The first part of the journey down was quiet… I was concentrating on towing and Sue didn’t speak. She didn’t speak when handing over a cheese and ham muffin around south Staffordshire somewhere… and didn’t speak when I pulled in to Norton Caines Services on the M6 toll road to use the loo and get a coffee. However, on returning with chocolate, bottled water and nibbles, the mood had thawed a little.

The journey from Norton Caines Services down to the M25 was uneventful except we both noticed that HGV drives on the whole were very friendly in flashing us in or acknowledging us if I flashed them in… what was more noticeable were the Eddy Stobart drivers… every single one acknowledged us. One thing that we did see was a convoy of six or seven Airstream Caravans on the M1 traveling north… they were all hauled by vans or pickups with some film location services company logos on them.

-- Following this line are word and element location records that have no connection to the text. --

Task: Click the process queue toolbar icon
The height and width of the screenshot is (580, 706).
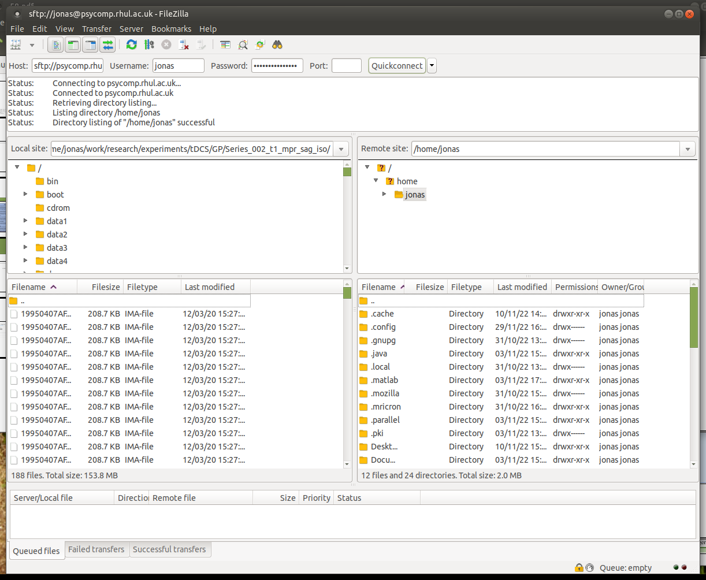Action: pos(149,44)
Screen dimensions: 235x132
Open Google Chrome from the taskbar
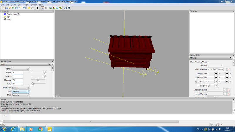[x=40, y=129]
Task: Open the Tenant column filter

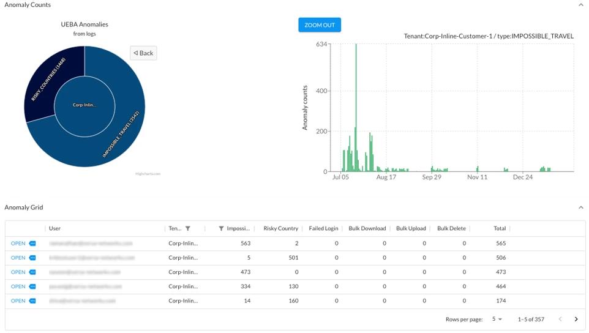Action: pyautogui.click(x=188, y=229)
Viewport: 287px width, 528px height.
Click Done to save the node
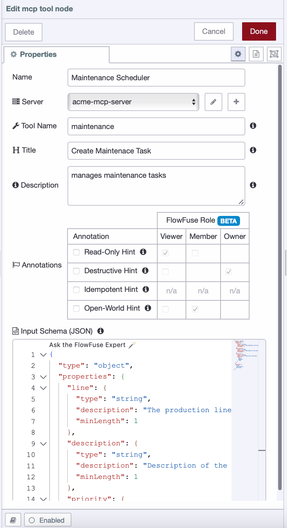point(259,31)
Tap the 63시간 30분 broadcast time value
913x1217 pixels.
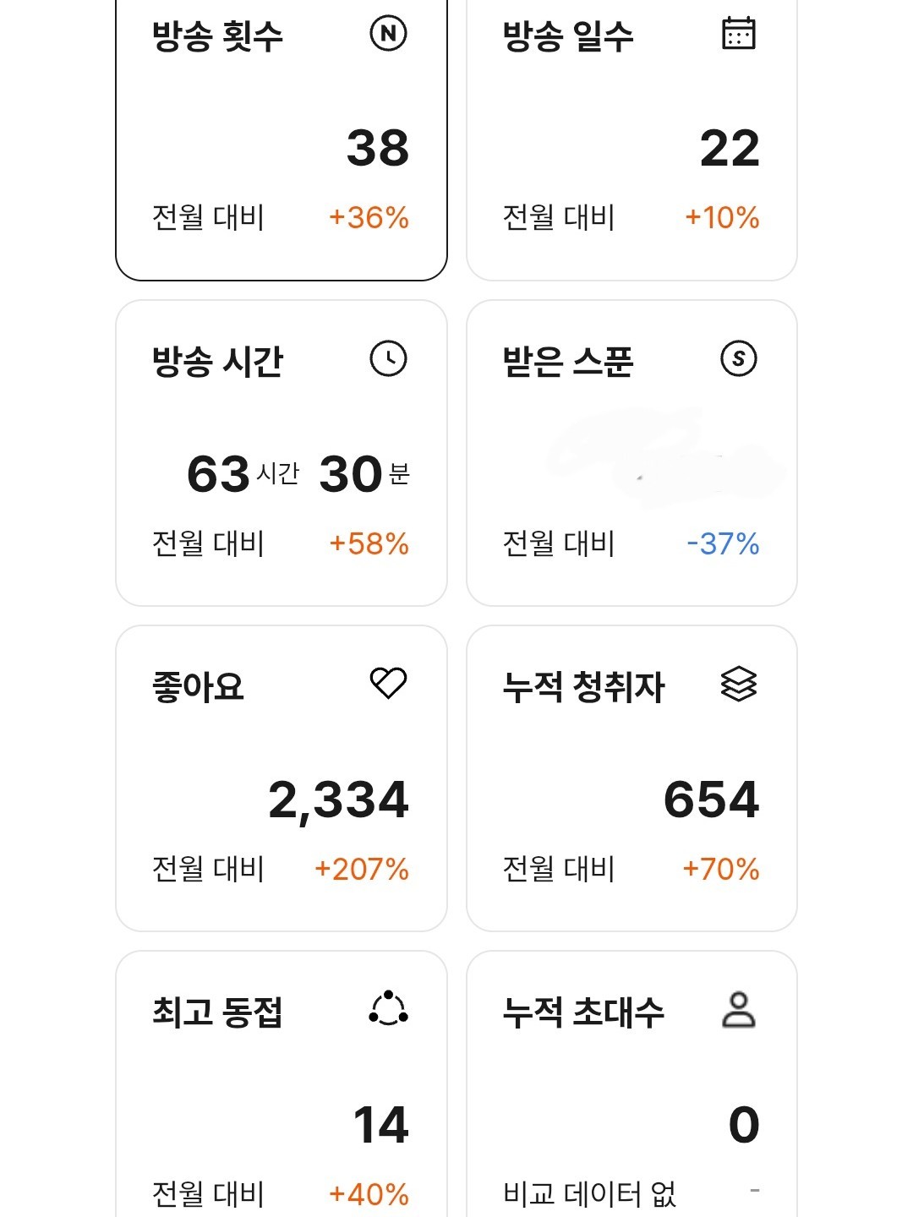pyautogui.click(x=298, y=473)
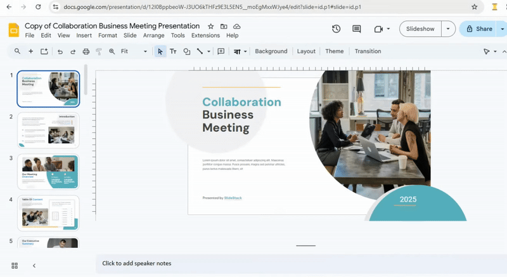The image size is (507, 277).
Task: Select the Shape tool
Action: coord(186,51)
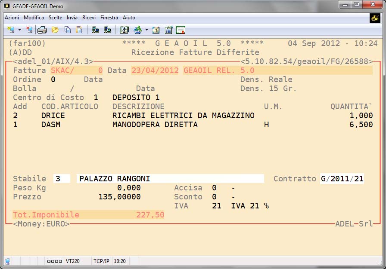Click the open book icon in toolbar

[x=125, y=30]
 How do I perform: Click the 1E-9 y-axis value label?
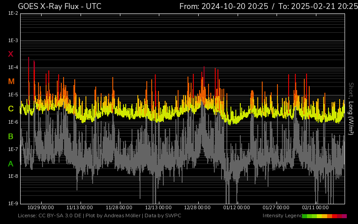[x=13, y=203]
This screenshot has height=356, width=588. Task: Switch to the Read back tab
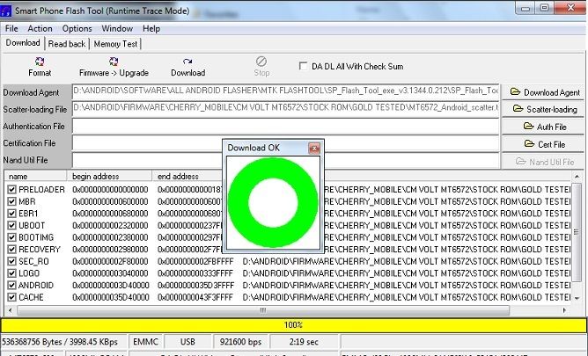click(67, 43)
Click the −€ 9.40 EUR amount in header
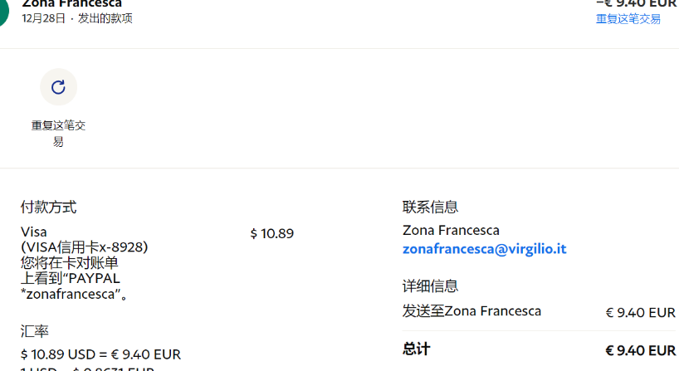This screenshot has width=679, height=371. point(636,3)
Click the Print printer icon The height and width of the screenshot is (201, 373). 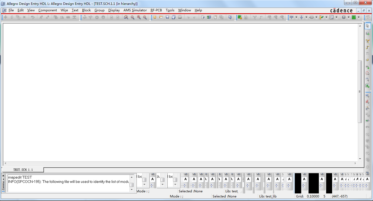(180, 17)
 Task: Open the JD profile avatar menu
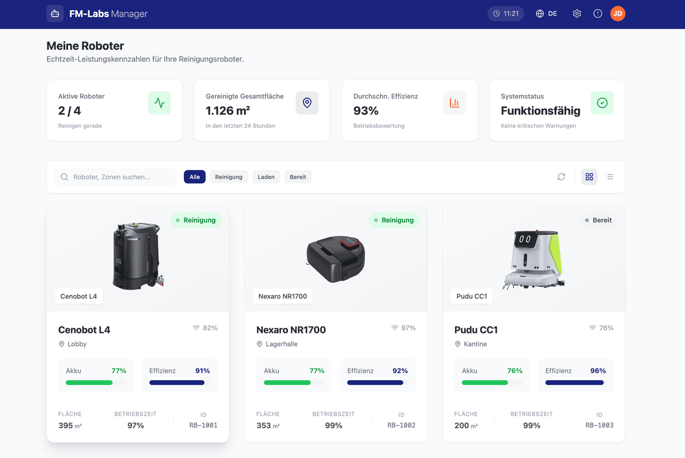coord(618,13)
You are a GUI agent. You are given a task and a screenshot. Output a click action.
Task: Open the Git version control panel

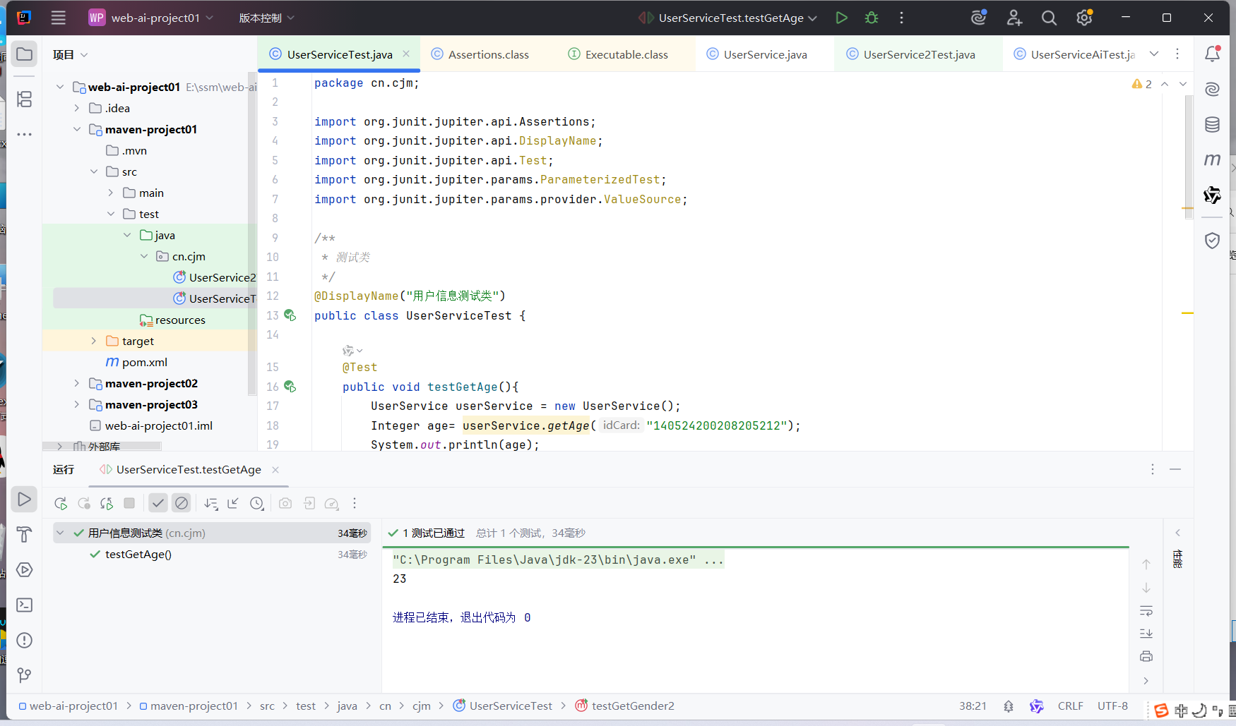24,675
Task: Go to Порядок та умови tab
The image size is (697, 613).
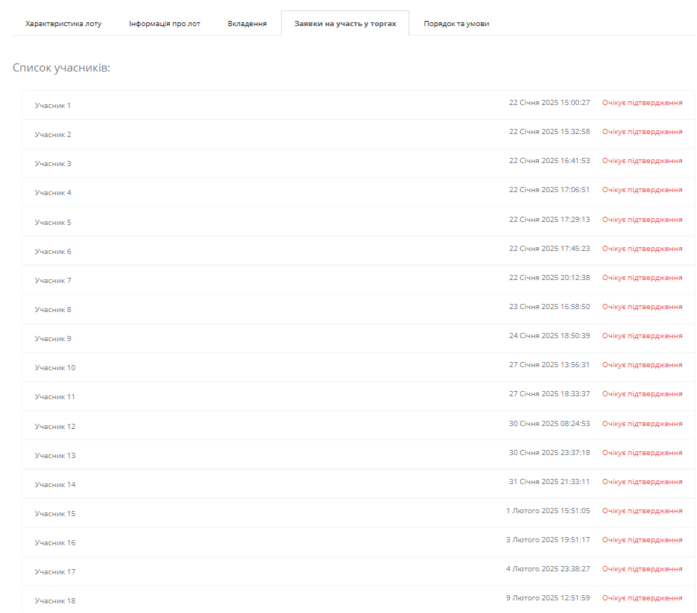Action: (456, 24)
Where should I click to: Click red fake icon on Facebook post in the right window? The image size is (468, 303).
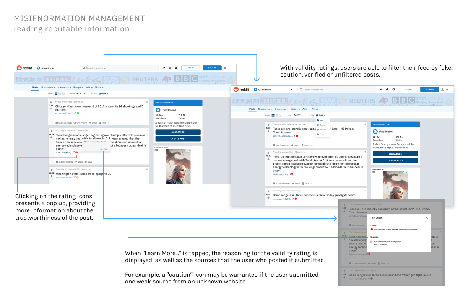(297, 136)
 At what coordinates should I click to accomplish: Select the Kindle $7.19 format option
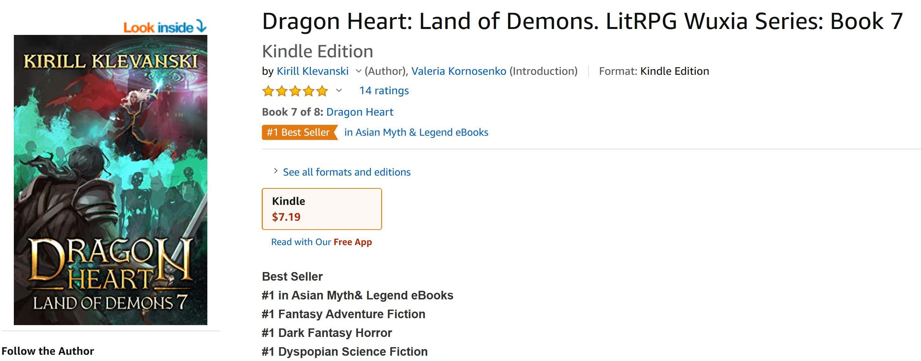pos(321,209)
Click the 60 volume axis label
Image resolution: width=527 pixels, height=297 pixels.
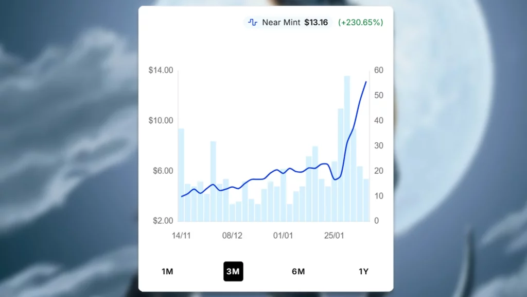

Unfortunately, we arrived at the M1 – M25 Junction just as the rain started and just as most of North London and the home counties decided it was that time on a Friday that

Pitched at Kelvedon Hatch

Pitched at Kelvedon Hatch

they should all be somewhere else. From the M1 – M25 junction, it took nearly two hours to get to Kelvedon Hatch C & CC site… just as the sun was setting… not that we could see it through the rain. I really didn’t want to pitch the van in the rain.

The warden showed us to our pitch and said if we needed any help, just to let him know (I had explained this was our first time!)  Surprisingly, it only took about 20 minutes to set up, even in the rain. I stood outside under an umbrella and had a cigar, while Sue warmend up a pasta dish she had cooked the previous day and brought down with us. So at the end of our first day, settled down in the caravan, it actually felt quite cosy even with the rain rattling down on the roof.

Saturday,  I was up early and decided to tackle the breakfast. Really cooking in a caravan is all about being efficient with the space, you can virtually cook anything as long as you master the use of space. It didn’t take long to have a couple of plates with scrambled egg, sausage, bacon & toast on the table. Once all the breakfast things were cleared, washed and put away, I had to start getting ready for the photo shoot… which ment moving all my mobile studio stuff from the van to the Freelander including a couple of bags of cameras, lens’s and other kit. That done, I set off for the shoot, leaving Sue with a cup of coffee, yesterdays newspaper and a book to keep her occupied. I guessed it would be around six before I was back.

That evening, we found a fantastic pub that served excellent food, but for the life of me, I can’t remember what it was called. The following morning we were due to pack everything up and move on to Canterbury…. so an early night beckoned again.